Denn in der dritthöchsten Spielklasse sind die Vereine verpflichtet, ihre Spiele aufzuzeichnen und ins Internet zu stellen. Das erleichtert die Vorbereitung auf den nächsten Gegner natürlich ungemein. „In der vergangenen Saison musste ich einen Videomann rumschicken oder habe mich mit anderen Trainern ausgetauscht, das ist jetzt viel einfacher“, sagt Hauptmann. Noch allerdings stockt das System etwas. Erst gestern Abend kam der Nieder-Rodener Trainer dazu, sich mit dem kommenden Gegner HC Einheit Halle 05 (Samstag, 19.30 Uhr) zu befassen, weil die Aufzeichnungen vom 28:28 der Sachsen-Anhalter bei der heimstarken Eintracht Baunatal erst seit gestern online stehen.

Stattdessen betrachtete sich Hauptmann nochmals die eigene 30:31-Niederlage gegen Pohlheim. „Wir waren nicht schlechter, haben aber zu viele einfache Fehler gemacht. Wir können die Leistung abrufen, die benötigt wird, um in dieser Klasse zu bleiben.“ Halle bezeichnet er als „dicken Brocken“, denn in Baunatal punktete in der vergangenen Regionalliga-Saison kaum eine Mannschaft. „Wir müssen von Beginn an hellwach sein“, fordert er, gerade mit Blick auf die knapp fünfstündige Busfahrt nach Sachsen-Anhalt.

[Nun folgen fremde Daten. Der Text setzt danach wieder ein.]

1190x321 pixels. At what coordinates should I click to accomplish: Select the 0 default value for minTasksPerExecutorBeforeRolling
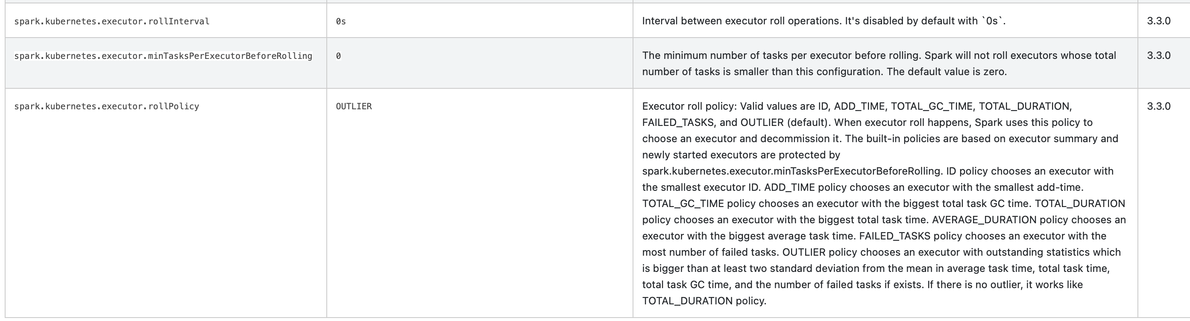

Personell baut Hauptmann auf den Kader, der zuletzt gegen Pohlheim spielte. Sebastian Schulz, Neuzugang von TuSpo Obernburg, steht nach seinem USA-Aufenthalt erst ab Januar kommenden Jahres zur Verfügung. Philipp Keller, großes Talent aus den eigenen Reihen, spielt am Wochenende in der A-Jugend.